Before I move on to the evidence that convinced me of evolution, I want to ponder the following question: if an idea has scientific support, which I will argue evolution does, can it then be considered as being absolutely true? Is there a direct link between scientific 'proof' and absolute certainty? I think that some might think that if an idea is scientifically 'proven', then that idea is beyond any doubt. But there is another view: that absolute certainty, or absolute truth, is unattainable – even by science – simply because, as human beings, we are not omniscient.

As Carl Sagan wrote in The Demon-Haunted World (page 29, 30):

Science is far from a perfect instrument of knowledge. It's just the best we have . . . Humans may crave absolute certainty; they may aspire to it; they may pretend, as partisans of certain religions do, to have attained it. But the history of science – by far the most successful claim to knowledge accessible to humans – teaches that the most we can hope for is successive improvements in our understanding, learning from our mistakes, an asymptotic approach to the Universe, but with the proviso that absolute certainty will always elude us.
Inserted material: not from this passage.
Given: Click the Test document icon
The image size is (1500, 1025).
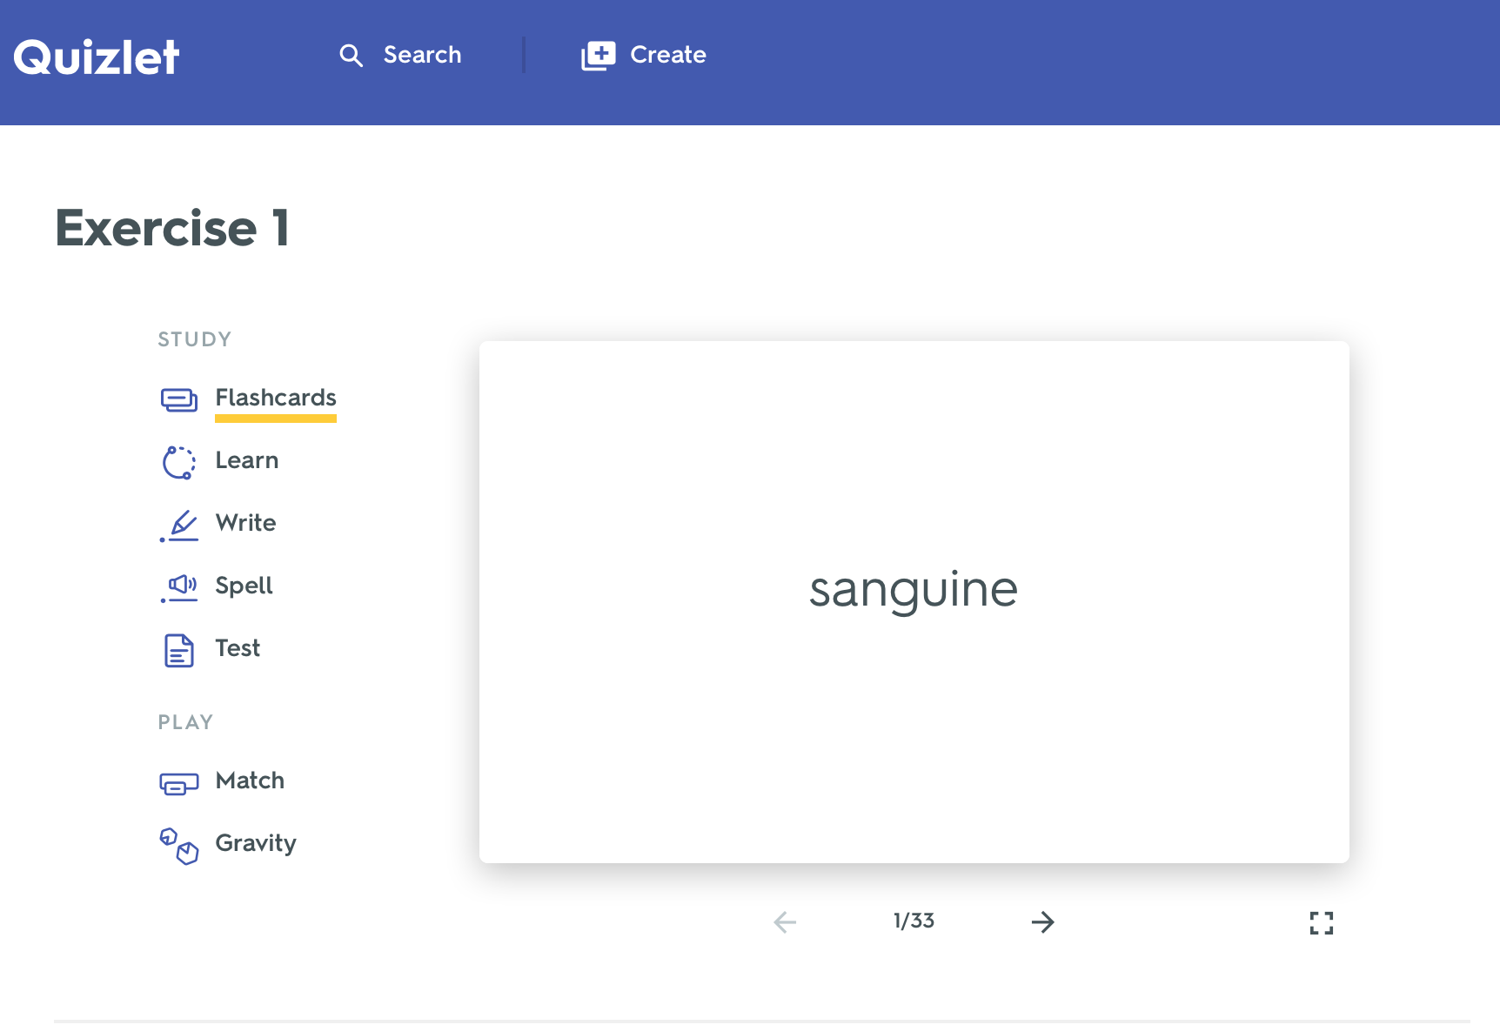Looking at the screenshot, I should coord(179,650).
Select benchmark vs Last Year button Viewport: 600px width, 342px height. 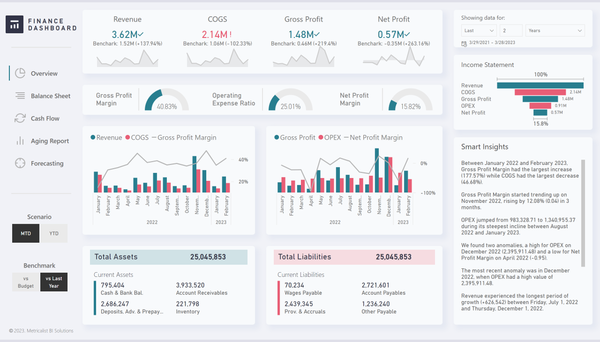[54, 282]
In other words, our ideas of the universe change as we gain more knowledge and as a result scientific theories or ideas that were once thought to be fairly airtight also change. So in science there is no such thing as absolute or ultimate proof because every idea is open to re-evaluation.

Scientific facts, then, do not refer to ideas for which we have absolute proof, but to those ideas for which we have a great deal of confirmation. As Stephen Jay Gould once wrote, a scientific fact is an idea that has been "confirmed to such a degree that it would be perverse to withhold provisional consent". This isn't a weakness of science, but its greatest strength: that it is open to change.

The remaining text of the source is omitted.